Если «российский пролетариат» и существовал, то составляли его как раз рабочие Уральских заводов. Однако говорят они о себе не как о «рабочем классе». Это скорее слобода, т. е. своего рода деревня при заводе (фабрике, руднике) – с домашним хозяйством, коровами, птицей, свиньями, лошадьми и т. д. В этом патриархальном мире все друг друга знают во многих поколениях. Это не столько «пролетариат», сколько еще семейно–патриархальный мир (мы и оказываемся погруженными в старые семейные обиды, сплетни, предубеждения). Из 100 участников мне удалось насчитать: четырех Быковых, трех Васильевых, трех Двойниковых, двух Дмитриевых, двух Горбуновых, пятерых Крючковых, двух Оплетиных, трех Пшикунов, трех Пылаевых, двух Соловьевых, двух Стаканчиковых, двух Титовых, мужа и жену Глазковых, Каписко, Краснобаевых, Чернышевых. Едва ли не половина «авторов» оказалась родственниками. Сами они назвали себя «первым литературным колхозом СССР»[559] (не заводом, не фабрикой, но именно колхозом!). Это определение следует рассматривать вполне буквально.

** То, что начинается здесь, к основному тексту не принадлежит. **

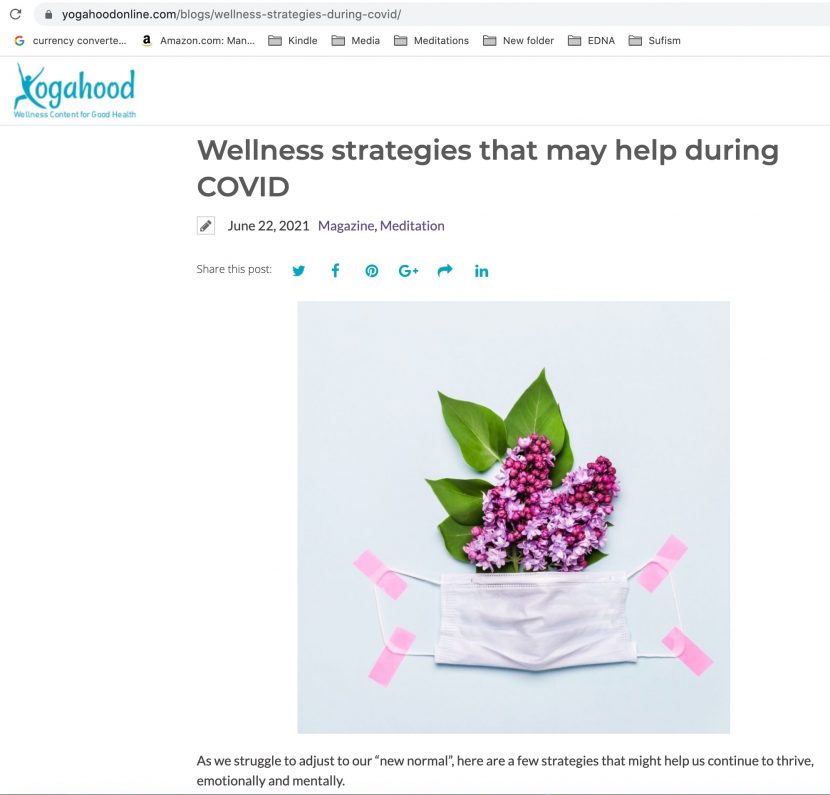This screenshot has width=830, height=795.
Task: Open the Yogahood logo homepage
Action: (75, 91)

Субъект повествования в «Былях» поначалу даже трудно отстроить, поскольку все заслоняет собой полная насилия история дореволюционного рудника. На протяжении по крайней мере трети книги перед читателем проходят «ярко освещенные» «грязь и мерзость прошлого».
Рассказы о том, как избивали и секли рабочих, об их бесправии, о порядках на руднике.
Те, кто не делал «урока» (нормы), – таких наказывали: «Берут пожарную каланчу, в которой стояла чугунная печь. Накаливают докрасна. Садят их за печку. И топят печь жарко. За печкой этой так томят, что человек изнеможет. Приходит Иван Леонтьевич.
— Что, шельма, нагрелся! Будешь урок выполнять?» (С. 31–32).
«Смотритель в каждую смену спускался два раза. Обойдет все работы. Реденький рабочий отделается так, что смотритель его не побьет. Хоть раз, да ударит, а кого и за волосы оттаскает» (С. 35).
Таких рассказов – множество. Особенно нещадной порке подвергались дети:
«Чуть что заметит десятник, подходит, снимает с мальчонка шапку и начинает рвать за волосы. Плакать не смей, а то хуже будет. Мальчик поскорей хватает балду, начинает бить, а руда крепкая, долбит ее… никак не может разбить, крепится, а слезы льются» (С. 36).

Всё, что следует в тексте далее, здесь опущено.